The next step on our path is to look at some text samples. Given a page of text, we will find a few thousand ccs. Our approach has been to measure each of the ccs by imposing a 5 by 5 grid on its bounding box, and measuring a "gray scale" for each section, encoding this as 0 (all white) to 255 (all black). Therefore each letter (regardless of size) is reduced to 25 bytes of data. (Actually we have simplified this for exposition, but that's the basic idea.) Each character is then a point in 25-dimensional space.

Set up a clustering algorithm of the simplest type: all characters within some Euclidean distance D of each other are put into the same cluster. An average location for that cluster is used as a key.

The clusters are then individually examined (by eye) to see if they are accurately separating letters, and in the case of mistakes, elements are rejected. For example, in the section below, a letter "n" has been accepted as a "u". The human rejects this (tosses it out of the cluster), and lets the rest of the examples remain. The rejected letter will either form its own cluster (as a renegade n) or perhaps be joined with other similar letters in a cluster.

At this point the computer does not know that the pattern given above is the ascii character "u". (Roman, lower case). A run-through of the clusters with a human typing in the identification, then associates glyph-names with the points we have identified with the clusters. These are, for the most part widely spaced in the space of all characters.

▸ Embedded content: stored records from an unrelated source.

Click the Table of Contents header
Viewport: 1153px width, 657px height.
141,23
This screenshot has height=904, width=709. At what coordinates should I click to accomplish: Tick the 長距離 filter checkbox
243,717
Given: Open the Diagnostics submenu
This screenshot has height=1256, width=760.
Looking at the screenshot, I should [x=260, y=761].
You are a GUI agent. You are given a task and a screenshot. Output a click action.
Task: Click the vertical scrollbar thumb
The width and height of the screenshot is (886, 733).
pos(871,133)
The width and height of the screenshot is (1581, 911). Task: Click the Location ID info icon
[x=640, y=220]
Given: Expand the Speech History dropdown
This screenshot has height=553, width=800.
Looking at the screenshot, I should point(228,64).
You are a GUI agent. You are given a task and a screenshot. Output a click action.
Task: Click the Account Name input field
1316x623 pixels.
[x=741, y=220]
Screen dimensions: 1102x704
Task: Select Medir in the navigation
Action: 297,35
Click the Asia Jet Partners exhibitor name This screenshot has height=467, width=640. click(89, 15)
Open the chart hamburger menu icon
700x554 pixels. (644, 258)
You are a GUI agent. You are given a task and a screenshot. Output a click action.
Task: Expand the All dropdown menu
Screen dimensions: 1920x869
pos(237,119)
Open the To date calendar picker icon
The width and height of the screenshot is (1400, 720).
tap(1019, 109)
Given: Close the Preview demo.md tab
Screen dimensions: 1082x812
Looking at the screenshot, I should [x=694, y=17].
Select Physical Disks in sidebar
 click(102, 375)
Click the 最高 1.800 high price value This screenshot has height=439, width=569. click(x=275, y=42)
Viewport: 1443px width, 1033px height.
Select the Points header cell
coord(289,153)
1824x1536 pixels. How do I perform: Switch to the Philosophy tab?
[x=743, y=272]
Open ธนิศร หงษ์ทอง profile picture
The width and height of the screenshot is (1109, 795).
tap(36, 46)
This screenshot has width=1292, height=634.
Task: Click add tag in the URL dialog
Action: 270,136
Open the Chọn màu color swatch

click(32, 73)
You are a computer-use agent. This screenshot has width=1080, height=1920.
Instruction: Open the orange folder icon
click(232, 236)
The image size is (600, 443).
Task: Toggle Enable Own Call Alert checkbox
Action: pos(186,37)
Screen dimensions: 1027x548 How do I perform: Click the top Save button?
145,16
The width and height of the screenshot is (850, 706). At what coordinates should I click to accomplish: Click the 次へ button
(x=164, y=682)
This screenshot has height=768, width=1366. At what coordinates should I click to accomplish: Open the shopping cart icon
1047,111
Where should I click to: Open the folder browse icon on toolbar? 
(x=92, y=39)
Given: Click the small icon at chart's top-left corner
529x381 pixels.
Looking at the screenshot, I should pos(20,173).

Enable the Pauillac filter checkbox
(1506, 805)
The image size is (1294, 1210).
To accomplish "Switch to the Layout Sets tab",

This method of clustering is not the way commercial OCR classifiers work, but it is, in practice, quite good on clean input, and a modest size character set. It appears that under these conditions most plausible techniques can be made to work well with some experimentation. For even slightly noisy input and/or an "omnifont" set, the accuracy of commercial OCR programs drops rapidly. A page that (to a human) looks nearly indistinguishable from a perfectly clean printout, but actually is somewhat noisy, may result in a drop in accuracy from 99% to 90%.

There are many plausible alternatives to the choices we made in this design. A large number are covered in the literature, some of which have been incorporated in programs.

Returning now to the zone geometry on the pages, ideally, we can now unambiguously identify each character in each zone. We also know the position for each character. For text, we attempt to group the characters by word and line, providing an ascii transcript or other interpretation. (If we are uncertain of the character identification, we can try to make plausible substitutions using a spelling corrector.) For mathematics, we group the characters according to geometrical relationship (horizontal, vertical, super/sub script locations), and then attempt to parse this 2-D arrangement into an internal mathematical notation. The resulting rotation, in our own work, is a typical lisp parenthesized prefix data structure. From this representation we can convert to TeX or (in some cases) we can generate input to a computer algebra system such as Macsyma, Maple, Mathematica, etc.

More details on many aspects of the Berkeley code are available on request. An excellent source for further reading on OCR and document analysis is the collection of papers edited by O'Gorman and Kasturi, Document Structure Analysis, published by IEEE-Computer Society.

The associated code was last revised December 13, 1996.